Ancora una volta tentiamo di esprimerle la
preoccupazione che nutriamo per il destino di Henrique e l’amarezza per come il
nostro paese e il Governo che l’amministra sta eludendo, “all’ombra della
legge”, i suoi fondamentali principi democratici.
Lei è ancora in tempo a cambiare le
sorti di Henrique e non per vie eccezionali o “di favore”, ma in base alle
prerogative del suo ruolo. I tribunali possono definire a quali condizioni
l’estradizione è formalmente corretta,
ma è lei a dover stabilire se è giusta.
Gli elementi forniti dalla difesa di
Henrique sono stati accolti da alcuni tribunali italiani (la Corte d’Appello di
Bologna e, in un primo momento, il Consiglio di Stato) e rifiutati da altri (la
Corte di Cassazione e, in seconda battuta, il Consiglio di Stato), segno che anche
la valutazione “tecnica” degli organi giudiziari italiani è tutt’altro che
unanime. E questo, che lei lo voglia o no, rappresenta un evidente viatico per
una sua presa di posizione contro il trasferimento, dagli esiti incertissimi,
di un suo concittadino nelle prigioni brasiliane.

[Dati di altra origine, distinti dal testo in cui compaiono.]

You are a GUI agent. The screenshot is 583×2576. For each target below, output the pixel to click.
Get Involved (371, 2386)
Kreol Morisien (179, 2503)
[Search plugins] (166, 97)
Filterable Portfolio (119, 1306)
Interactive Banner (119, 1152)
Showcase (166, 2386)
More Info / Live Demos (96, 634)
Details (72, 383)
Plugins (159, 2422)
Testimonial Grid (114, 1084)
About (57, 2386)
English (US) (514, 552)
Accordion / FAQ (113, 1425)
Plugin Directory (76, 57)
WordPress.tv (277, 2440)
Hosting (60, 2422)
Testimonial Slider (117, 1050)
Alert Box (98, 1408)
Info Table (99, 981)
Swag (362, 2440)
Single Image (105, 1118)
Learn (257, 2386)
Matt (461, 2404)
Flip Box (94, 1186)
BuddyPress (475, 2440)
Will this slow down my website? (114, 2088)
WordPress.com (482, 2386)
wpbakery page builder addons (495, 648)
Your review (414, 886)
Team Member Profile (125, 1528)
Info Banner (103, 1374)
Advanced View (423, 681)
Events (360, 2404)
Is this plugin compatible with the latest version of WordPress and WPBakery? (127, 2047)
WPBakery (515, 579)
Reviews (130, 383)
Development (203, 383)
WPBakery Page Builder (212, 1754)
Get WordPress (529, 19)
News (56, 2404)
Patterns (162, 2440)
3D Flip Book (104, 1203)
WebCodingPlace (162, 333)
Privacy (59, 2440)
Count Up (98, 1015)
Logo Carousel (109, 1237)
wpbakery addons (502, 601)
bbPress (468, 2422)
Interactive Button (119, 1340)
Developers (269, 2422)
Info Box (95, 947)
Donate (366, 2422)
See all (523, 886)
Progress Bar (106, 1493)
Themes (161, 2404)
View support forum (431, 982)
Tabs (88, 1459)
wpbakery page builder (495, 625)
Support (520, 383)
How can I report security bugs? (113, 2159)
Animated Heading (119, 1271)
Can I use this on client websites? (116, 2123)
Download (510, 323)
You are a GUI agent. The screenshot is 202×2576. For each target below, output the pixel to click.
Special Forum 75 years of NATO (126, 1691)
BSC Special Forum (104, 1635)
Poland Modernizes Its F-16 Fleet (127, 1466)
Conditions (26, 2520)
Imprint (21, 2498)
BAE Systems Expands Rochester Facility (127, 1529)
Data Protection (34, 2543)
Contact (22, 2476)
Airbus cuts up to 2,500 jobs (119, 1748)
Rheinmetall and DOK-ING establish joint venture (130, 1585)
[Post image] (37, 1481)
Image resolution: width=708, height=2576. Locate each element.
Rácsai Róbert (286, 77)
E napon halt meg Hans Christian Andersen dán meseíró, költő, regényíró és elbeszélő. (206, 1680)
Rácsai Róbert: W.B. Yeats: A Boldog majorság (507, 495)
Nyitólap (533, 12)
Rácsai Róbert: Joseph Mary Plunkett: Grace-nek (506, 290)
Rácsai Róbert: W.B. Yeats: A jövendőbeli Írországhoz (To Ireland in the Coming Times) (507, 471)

Inutile nascondersi dietro a
un dito: è nelle sue prerogative e nelle sue possibilità garantire a Henrique
Pizzolato un futuro di dignità, se non di giustizia. Qualora “decida di non decidere”
e di lasciare che le cose vadano per il loro corso, si tratterà di un chiara
presa di posizione politica di cui dovrà rendere conto anche quando Henrique
non si troverà più in Italia.
I nostri primi e più importanti motivi
di angoscia, non ci stancheremo di ripeterlo, riguardano le terribili
condizioni carcerarie del Brasile. Non solo non passa giorno che non arrivino
alla nostra attenzione articoli di cronaca, dossier, inchieste che rivelano il
livello di violenza e disumanità nella gestione ordinaria delle carceri
brasiliane, ma è lo stesso Parlamento italiano che ha riconosciuto il collasso
del sistema penitenziario del Brasile. Lo ha fatto lo scorso febbraio
ratificando il trattato bilaterale (legge n.17/2015) che consente ai cittadini
italiani condannati in Brasile di poter scontare la pena in Italia.
Certo in quanto accordo bilaterale, il
trattato non poteva contenere delle accuse frontali alla gestione carceraria
della controparte brasiliana. Ma tali accuse sono state esplicitate dall’onorevole
Renata Bueno in sede di dibattito parlamentare per convincere i suoi colleghi della
necessità di firmare l’accordo: “Le autorità carcerarie brasiliane sottopongono
i detenuti a umiliazioni e a condizioni di vita in aperto contrasto con i
princìpi contenuti nella Dichiarazione universale dei diritti dell’uomo e con
il trattamento umanitario dei detenuti sanciti da carte e accordi
internazionali.” (Atti parlamentari della Camera dei deputati del 17 maggio del
2013, n. 996). Che poi l’onorevole Bueno sia al tempo stesso la più fervida e
attiva sostenitrice dell’estradizione di Henrique in Brasile non dimostra solo
il gattopardismo di una politicante spregiudicata e senza scrupoli, ma anche il
ruolo che nell’“affare Pizzolato”, al pari dei grandi interessi internazionali,
hanno giocato, probabilmente, più meschini interessi di carriera politica
Data questa cornice, non riusciamo proprio
ad accettare che, per la prima volta nella sua storia, l’Italia abbia deciso di
estradare un suo cittadino in Brasile. L’accanimento nei confronti di Henrique
non trova motivazioni comprensibili né accettabili, non almeno dalla
prospettiva di noi comuni cittadini. Perché parliamo di accanimento? Perché lei
e il suo Ministero avete avuto a disposizione in questi mesi moltissimi e
stringenti elementi politici per opporvi alla richiesta di estradizione
avanzata dal Brasile. Ne ricordiamo solo alcuni.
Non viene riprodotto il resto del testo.